Information.

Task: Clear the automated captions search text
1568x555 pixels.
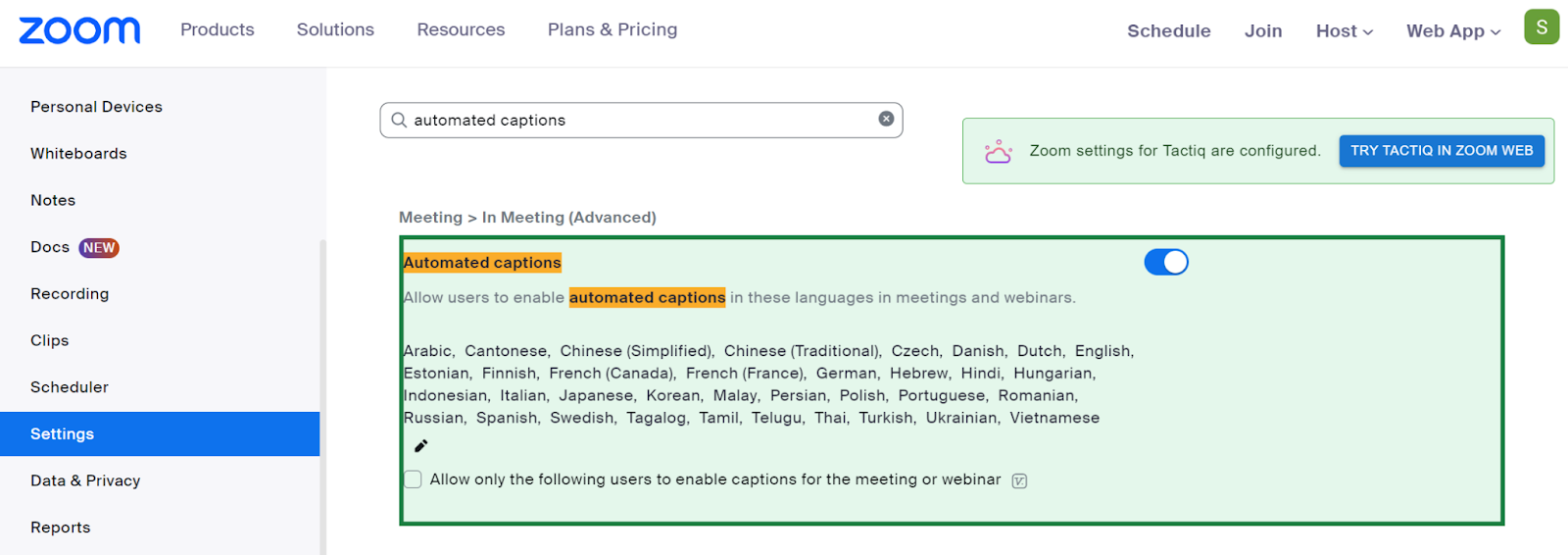Action: 886,119
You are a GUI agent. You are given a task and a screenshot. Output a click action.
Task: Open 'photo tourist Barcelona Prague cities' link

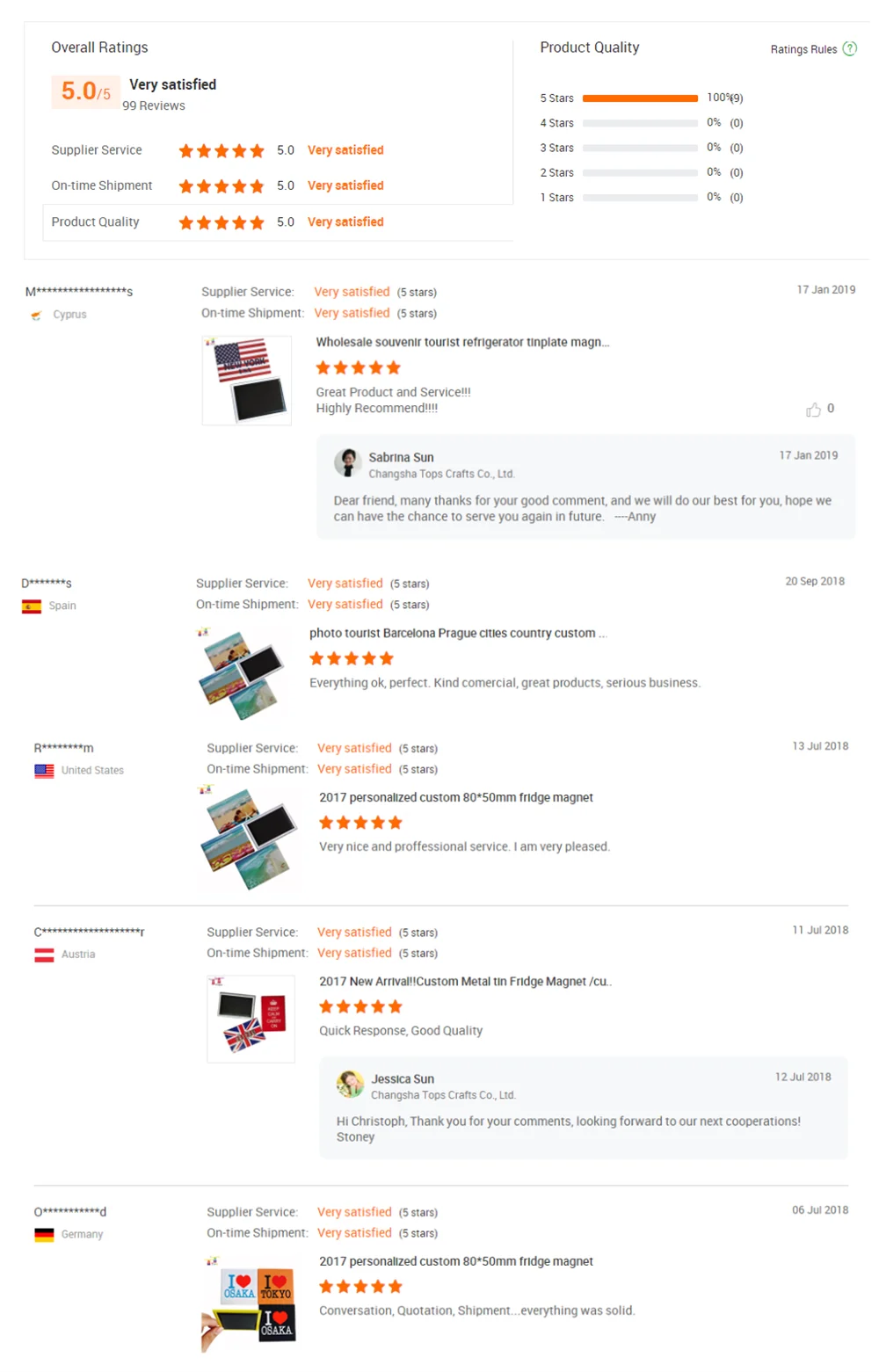458,633
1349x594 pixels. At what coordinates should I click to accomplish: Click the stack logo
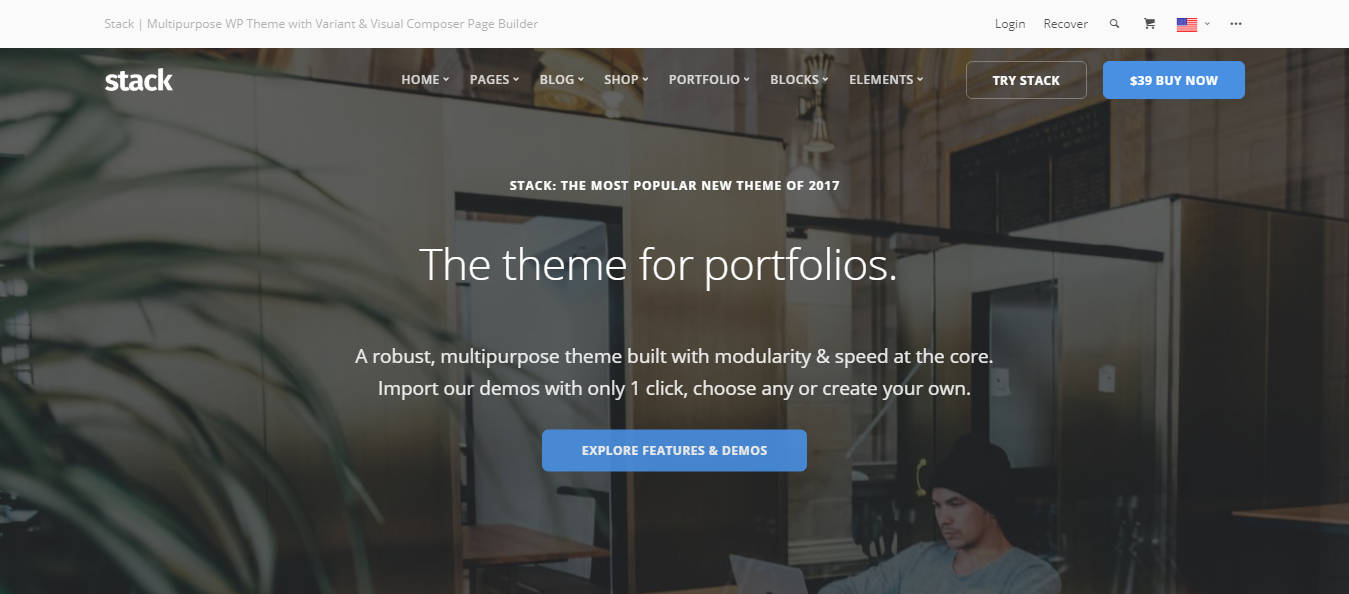[139, 80]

What you need to do. Exactly as written, set down the lines from the line holding "1568x555 pixels." to the last line of the data, both ends included, pictures excluded.

Answer space.
1568x555 pixels.
Action: 886,119
You are a GUI agent. You are given a task and a screenshot. Output a click action.
Task: Open 'photo tourist Barcelona Prague cities' link

458,633
1349x594 pixels. At what coordinates should I click to accomplish: Click the stack logo
[139, 80]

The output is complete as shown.